Work task
Within the records below, reproduce without change the lines from the line that has "Click the Copy Formatting brush icon" through the line that has "Instruction: Click the Get a demo link", and only those.

---------- Data provided ----------

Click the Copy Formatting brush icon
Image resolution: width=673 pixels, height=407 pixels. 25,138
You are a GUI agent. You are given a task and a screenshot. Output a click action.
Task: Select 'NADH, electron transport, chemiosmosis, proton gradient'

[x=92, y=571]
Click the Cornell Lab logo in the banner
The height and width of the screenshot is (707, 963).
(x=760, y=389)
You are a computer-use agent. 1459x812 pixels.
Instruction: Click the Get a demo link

----------
---------- Data provided ----------

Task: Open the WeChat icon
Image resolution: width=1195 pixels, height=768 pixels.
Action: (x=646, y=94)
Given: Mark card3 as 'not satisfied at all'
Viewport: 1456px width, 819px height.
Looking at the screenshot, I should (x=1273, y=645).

----------

Response
Click the Copy Formatting brush icon
Image resolution: width=673 pixels, height=407 pixels. 25,138
You are a GUI agent. You are given a task and a screenshot. Output a click action.
Task: Select 'NADH, electron transport, chemiosmosis, proton gradient'

[x=92, y=571]
Click the Cornell Lab logo in the banner
The height and width of the screenshot is (707, 963).
(x=760, y=389)
You are a computer-use agent. 1459x812 pixels.
Instruction: Click the Get a demo link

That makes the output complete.